Верующий ли я человек? Христианин? Хороший ли, плохой ли я католик или же вовсе никакой не католик? Вероятно, книга ответила на эти вопросы, а может, и нет. Я спрашиваю себя, возможно ли вообще на них ответить.
После всех этих вопросов, возникавших у меня в течение прошедших лет, да будет мне дозволено для разнообразия закончить эту книгу упоминанием о вопросе, который я сам задал профессору Хемелсуту, в тот самый достопамятный вечер, когда я так хорошо сдал экзамен, повлекший за собой столь замечательный результат.
Мы еще некоторое время посидели втроем. «Если вы не возражаете, — внезапно нетвердым голосом обратился я к профессору Хемелсуту, — я бы хотел у вас кое-что спросить… Кое-что не дает мне покоя… Но, может быть, вы не знаете ответа».
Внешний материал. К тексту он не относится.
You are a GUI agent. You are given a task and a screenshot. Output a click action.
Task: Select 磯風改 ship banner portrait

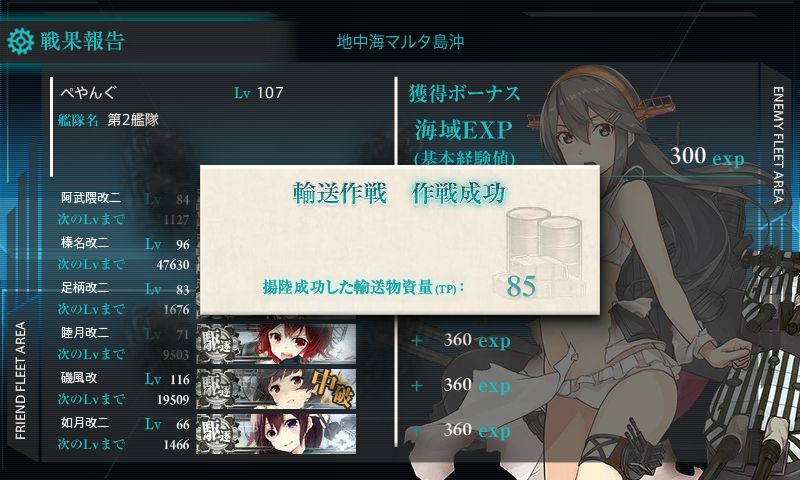(276, 389)
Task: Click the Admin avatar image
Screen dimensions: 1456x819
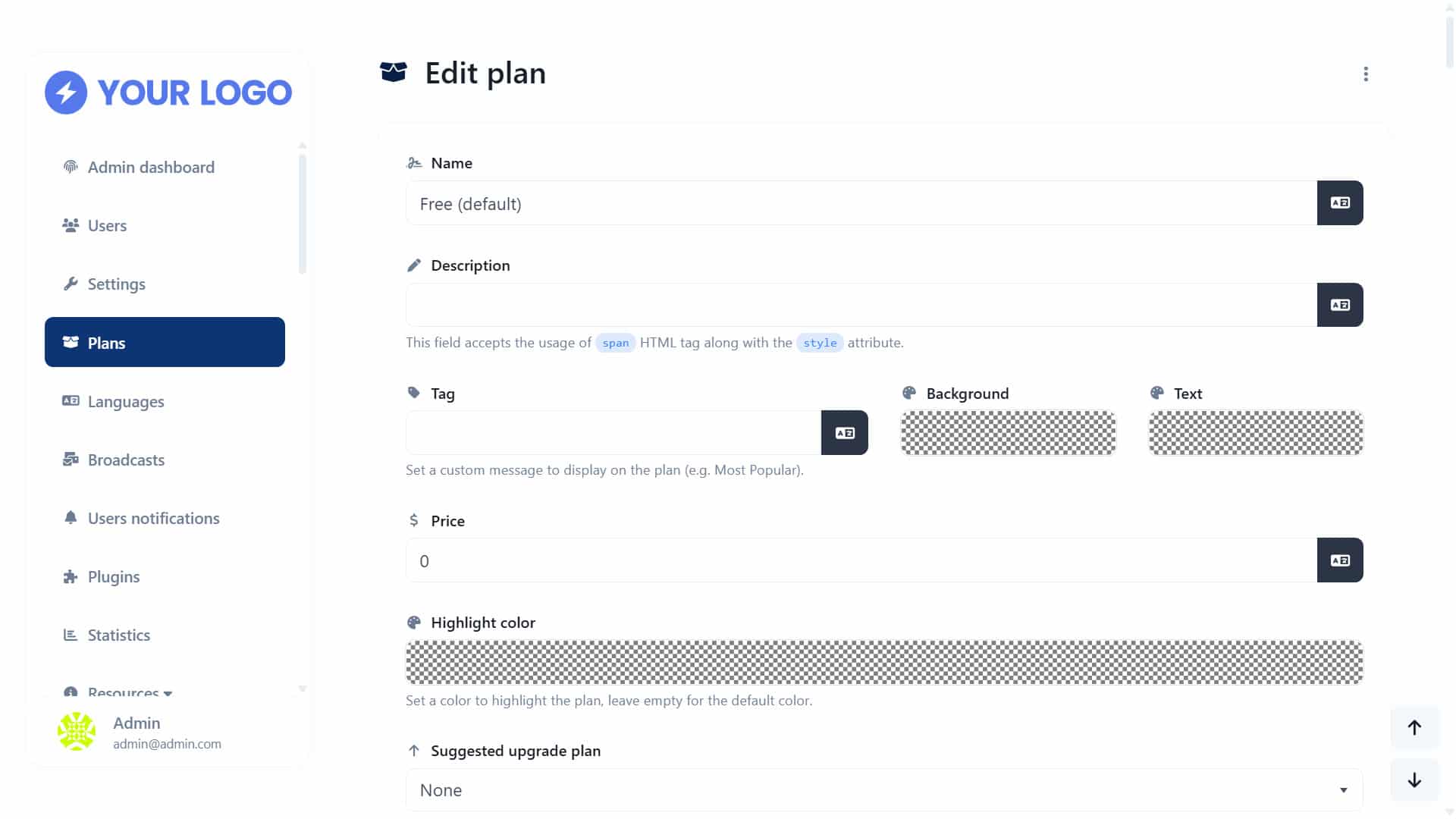Action: point(77,732)
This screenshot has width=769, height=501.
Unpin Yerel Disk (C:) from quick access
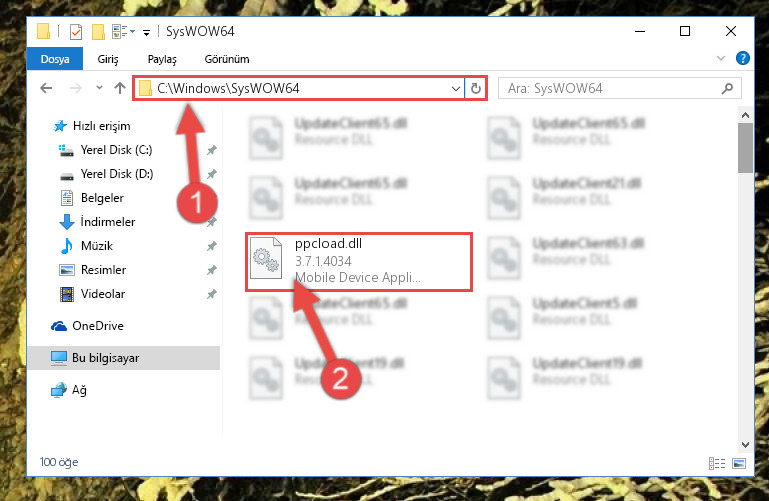click(x=211, y=150)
«Увидим», — бодро ответил профессор Хемелсут.
«Вот посмотрите, — сказал я. — Человек и Бог, полностью и нераздельно, навеки соединились в Иисусе Христе и стали Одно. Так это или не так?»
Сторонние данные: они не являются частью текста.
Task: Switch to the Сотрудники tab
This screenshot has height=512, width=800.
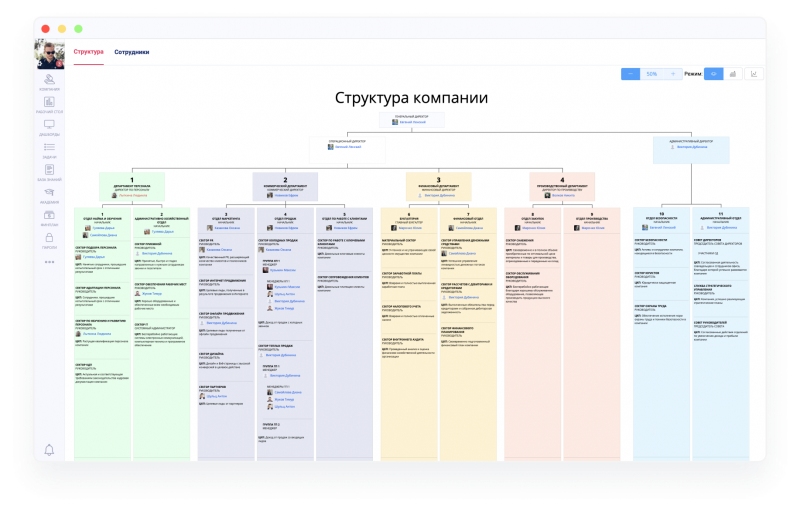Action: coord(131,51)
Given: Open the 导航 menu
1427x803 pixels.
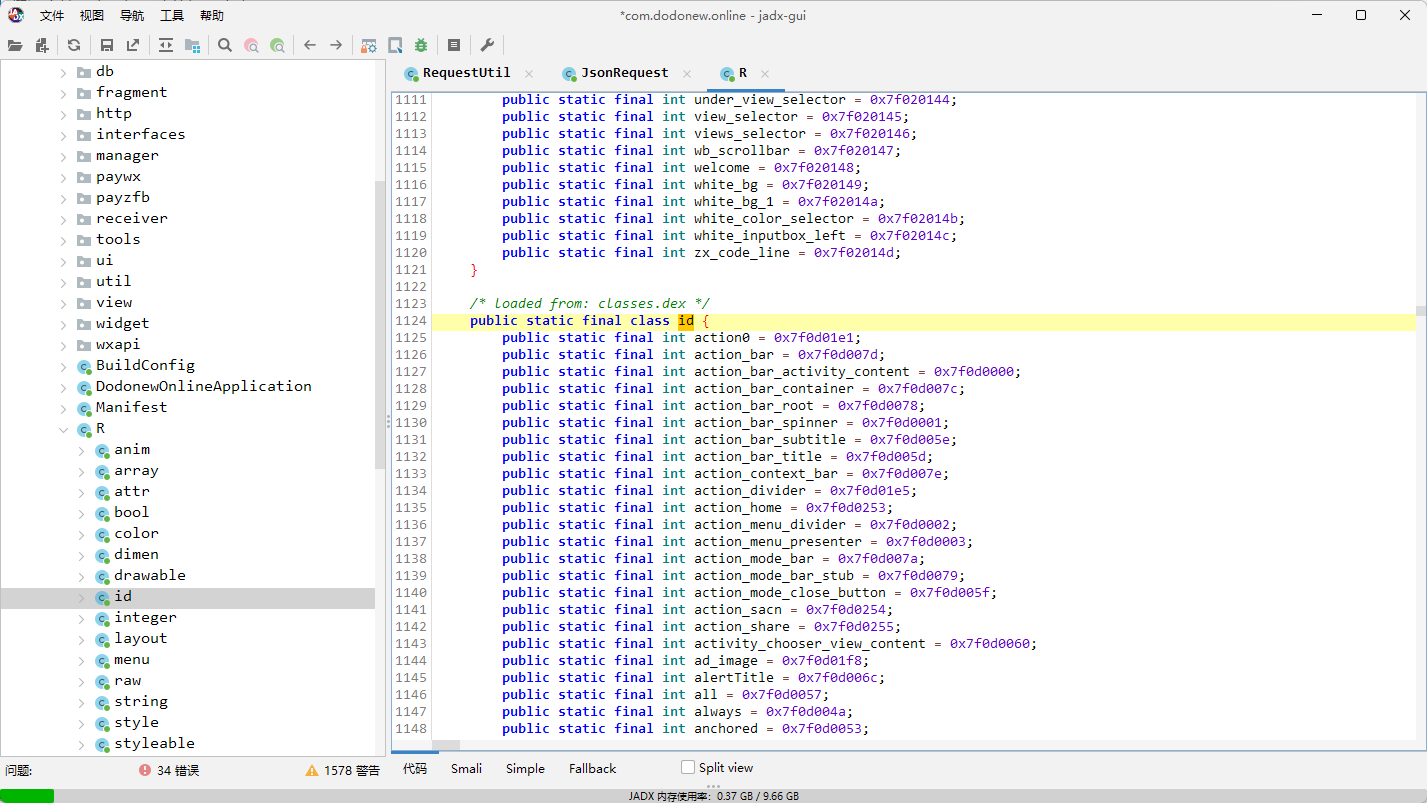Looking at the screenshot, I should click(x=131, y=15).
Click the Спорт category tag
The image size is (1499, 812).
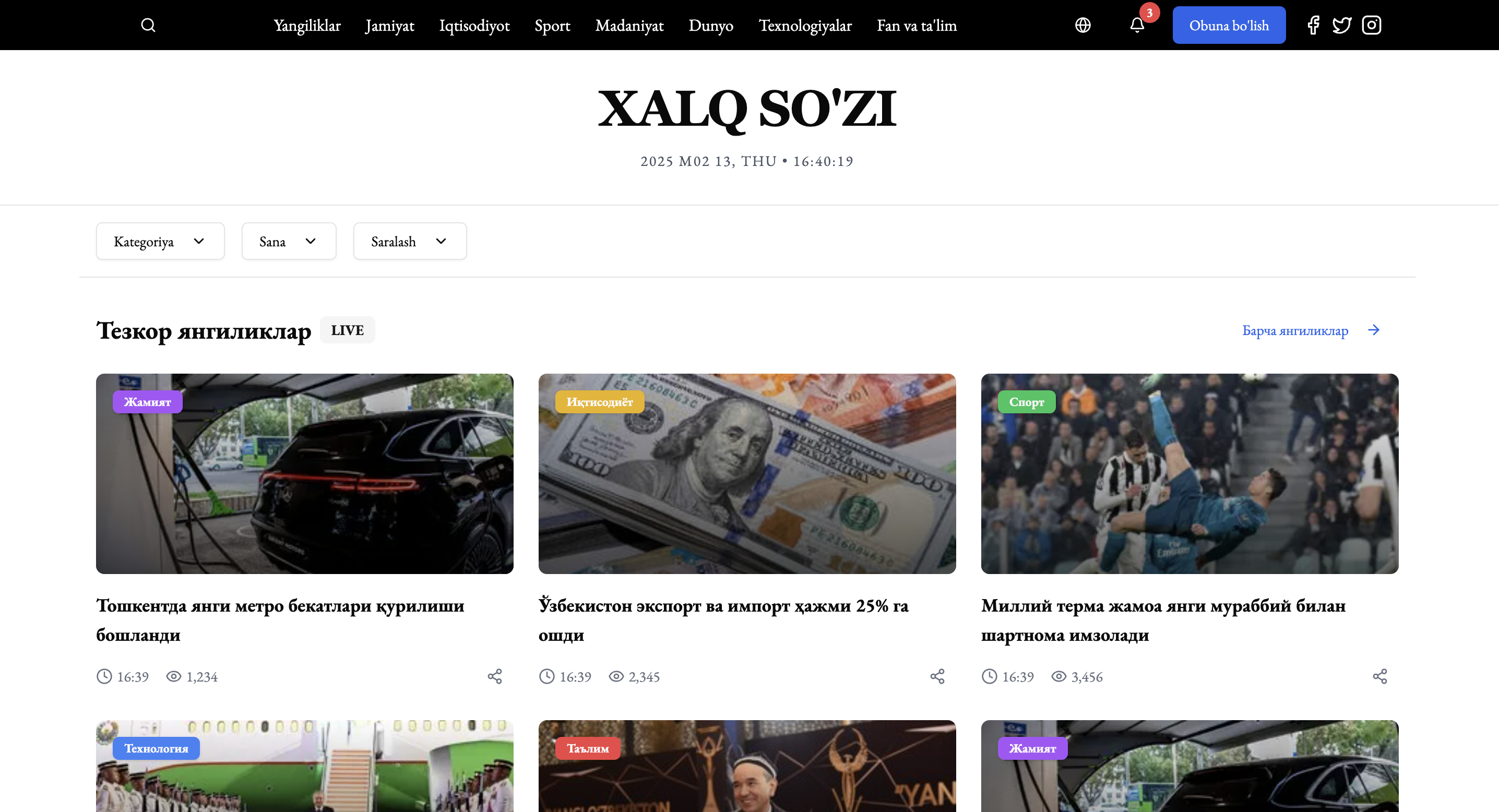coord(1026,402)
«Так», — согласился профессор Хемелсут.
«Хорошо, — продолжал я. — Христос в таком случае «истинный Бог». Так или нет?»
«Христос — истинный Бог», — успокоил меня профессор Хемелсут.
«Отлично, — не унимался я. — Однако: никаких отговорок. Если Он истинный Бог… Если, значит, он… если это правда… Кто же в таком случае терзался страхом… в тот вечер, в Гефсиманском саду… Сомневался. Колебался… Трепетал смерти на кресте… Я имею в виду: Кто был Тот, исполненный смертельного страха, Кому тогда… явился ангел, дабы укрепить дух Его? — Я набрал в грудь побольше воздуха. — Кто этот другой… не сам Бог, а Тот, отчаявшийся и сомневающийся в Себе самом?
«Этому и учит нас Церковь», — сказал профессор Хемелсут.